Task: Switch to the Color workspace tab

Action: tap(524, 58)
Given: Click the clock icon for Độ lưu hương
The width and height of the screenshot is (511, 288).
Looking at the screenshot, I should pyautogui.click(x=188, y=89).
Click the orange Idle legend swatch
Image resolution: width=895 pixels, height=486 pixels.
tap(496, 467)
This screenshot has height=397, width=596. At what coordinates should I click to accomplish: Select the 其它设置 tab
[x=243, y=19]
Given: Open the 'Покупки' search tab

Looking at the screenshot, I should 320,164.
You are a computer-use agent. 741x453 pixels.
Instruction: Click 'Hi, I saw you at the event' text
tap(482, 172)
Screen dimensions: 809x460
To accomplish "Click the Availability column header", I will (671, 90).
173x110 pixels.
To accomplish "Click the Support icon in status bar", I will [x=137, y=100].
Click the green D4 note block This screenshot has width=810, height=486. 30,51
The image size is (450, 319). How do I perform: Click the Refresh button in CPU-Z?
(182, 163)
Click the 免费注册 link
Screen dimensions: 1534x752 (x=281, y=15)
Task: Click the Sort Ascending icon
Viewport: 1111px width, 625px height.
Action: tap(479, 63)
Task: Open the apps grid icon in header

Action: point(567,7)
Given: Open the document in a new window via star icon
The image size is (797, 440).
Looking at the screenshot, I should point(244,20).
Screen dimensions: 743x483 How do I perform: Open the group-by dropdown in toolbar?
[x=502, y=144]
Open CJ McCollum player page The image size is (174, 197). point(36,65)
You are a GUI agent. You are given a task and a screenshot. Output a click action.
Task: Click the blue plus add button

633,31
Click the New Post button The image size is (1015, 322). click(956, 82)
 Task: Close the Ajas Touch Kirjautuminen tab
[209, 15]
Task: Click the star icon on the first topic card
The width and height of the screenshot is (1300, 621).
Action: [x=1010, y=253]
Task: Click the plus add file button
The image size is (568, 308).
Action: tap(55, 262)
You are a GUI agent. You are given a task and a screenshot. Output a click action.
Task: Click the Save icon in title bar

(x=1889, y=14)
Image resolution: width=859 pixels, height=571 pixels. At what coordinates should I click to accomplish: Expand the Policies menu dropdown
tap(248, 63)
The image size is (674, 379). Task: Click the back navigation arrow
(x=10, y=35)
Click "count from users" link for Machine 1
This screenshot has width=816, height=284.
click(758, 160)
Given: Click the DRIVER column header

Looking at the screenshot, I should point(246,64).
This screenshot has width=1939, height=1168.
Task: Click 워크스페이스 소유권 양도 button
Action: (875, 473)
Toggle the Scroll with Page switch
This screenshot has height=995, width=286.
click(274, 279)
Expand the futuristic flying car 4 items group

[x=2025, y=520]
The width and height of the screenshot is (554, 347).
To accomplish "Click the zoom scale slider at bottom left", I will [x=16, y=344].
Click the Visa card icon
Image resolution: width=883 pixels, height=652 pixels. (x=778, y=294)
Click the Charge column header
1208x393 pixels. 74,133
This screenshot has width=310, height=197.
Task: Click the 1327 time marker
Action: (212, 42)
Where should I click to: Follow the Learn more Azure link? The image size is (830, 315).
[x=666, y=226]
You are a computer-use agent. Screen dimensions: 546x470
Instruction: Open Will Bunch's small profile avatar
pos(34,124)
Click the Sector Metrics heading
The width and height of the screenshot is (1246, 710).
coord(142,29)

● ● ● ●

--- Exercise goal ---
Can you lay out the listing above as a Markdown table with the columns Row and Line, numbering each line and skipping the blank ones?

--- Answer below ---
| Row | Line |
|---|---|
| 1 | Task: Switch to the Color workspace tab |
| 2 | Action: tap(524, 58) |
| 3 | Given: Click the clock icon for Độ lưu hương |
| 4 | The width and height of the screenshot is (511, 288). |
| 5 | Looking at the screenshot, I should pyautogui.click(x=188, y=89). |
| 6 | Click the orange Idle legend swatch |
| 7 | Image resolution: width=895 pixels, height=486 pixels. |
| 8 | tap(496, 467) |
| 9 | This screenshot has height=397, width=596. At what coordinates should I click to accomplish: Select the 其它设置 tab |
| 10 | [x=243, y=19] |
| 11 | Given: Open the 'Покупки' search tab |
| 12 | Looking at the screenshot, I should 320,164. |
| 13 | You are a computer-use agent. 741x453 pixels. |
| 14 | Instruction: Click 'Hi, I saw you at the event' text |
| 15 | tap(482, 172) |
| 16 | Screen dimensions: 809x460 |
| 17 | To accomplish "Click the Availability column header", I will (671, 90). |
| 18 | 173x110 pixels. |
| 19 | To accomplish "Click the Support icon in status bar", I will [x=137, y=100]. |
| 20 | Click the green D4 note block This screenshot has width=810, height=486. 30,51 |
| 21 | The image size is (450, 319). How do I perform: Click the Refresh button in CPU-Z? |
| 22 | (182, 163) |
| 23 | Click the 免费注册 link |
| 24 | Screen dimensions: 1534x752 (x=281, y=15) |
| 25 | Task: Click the Sort Ascending icon |
| 26 | Viewport: 1111px width, 625px height. |
| 27 | Action: tap(479, 63) |
| 28 | Task: Open the apps grid icon in header |
| 29 | Action: point(567,7) |
| 30 | Given: Open the document in a new window via star icon |
| 31 | The image size is (797, 440). |
| 32 | Looking at the screenshot, I should point(244,20). |
| 33 | Screen dimensions: 743x483 How do I perform: Open the group-by dropdown in toolbar? |
| 34 | [x=502, y=144] |
| 35 | Open CJ McCollum player page The image size is (174, 197). point(36,65) |
| 36 | You are a GUI agent. You are given a task and a screenshot. Output a click action. |
| 37 | Task: Click the blue plus add button |
| 38 | 633,31 |
| 39 | Click the New Post button The image size is (1015, 322). click(956, 82) |
| 40 |  Task: Close the Ajas Touch Kirjautuminen tab |
| 41 | [209, 15] |
| 42 | Task: Click the star icon on the first topic card |
| 43 | The width and height of the screenshot is (1300, 621). |
| 44 | Action: [x=1010, y=253] |
| 45 | Task: Click the plus add file button |
| 46 | The image size is (568, 308). |
| 47 | Action: tap(55, 262) |
| 48 | You are a GUI agent. You are given a task and a screenshot. Output a click action. |
| 49 | Task: Click the Save icon in title bar |
| 50 | (x=1889, y=14) |
| 51 | Image resolution: width=859 pixels, height=571 pixels. At what coordinates should I click to accomplish: Expand the Policies menu dropdown |
| 52 | tap(248, 63) |
| 53 | The image size is (674, 379). Task: Click the back navigation arrow |
| 54 | (x=10, y=35) |
| 55 | Click "count from users" link for Machine 1 |
| 56 | This screenshot has width=816, height=284. |
| 57 | click(758, 160) |
| 58 | Given: Click the DRIVER column header |
| 59 | Looking at the screenshot, I should point(246,64). |
| 60 | This screenshot has width=1939, height=1168. |
| 61 | Task: Click 워크스페이스 소유권 양도 button |
| 62 | Action: (875, 473) |
| 63 | Toggle the Scroll with Page switch |
| 64 | This screenshot has height=995, width=286. |
| 65 | click(274, 279) |
| 66 | Expand the futuristic flying car 4 items group |
| 67 | [x=2025, y=520] |
| 68 | The width and height of the screenshot is (554, 347). |
| 69 | To accomplish "Click the zoom scale slider at bottom left", I will [x=16, y=344]. |
| 70 | Click the Visa card icon |
| 71 | Image resolution: width=883 pixels, height=652 pixels. (x=778, y=294) |
| 72 | Click the Charge column header |
| 73 | 1208x393 pixels. 74,133 |
| 74 | This screenshot has width=310, height=197. |
| 75 | Task: Click the 1327 time marker |
| 76 | Action: (212, 42) |
| 77 | Where should I click to: Follow the Learn more Azure link? The image size is (830, 315). |
| 78 | [x=666, y=226] |
| 79 | You are a computer-use agent. Screen dimensions: 546x470 |
| 80 | Instruction: Open Will Bunch's small profile avatar |
| 81 | pos(34,124) |
| 82 | Click the Sector Metrics heading |
| 83 | The width and height of the screenshot is (1246, 710). |
| 84 | coord(142,29) |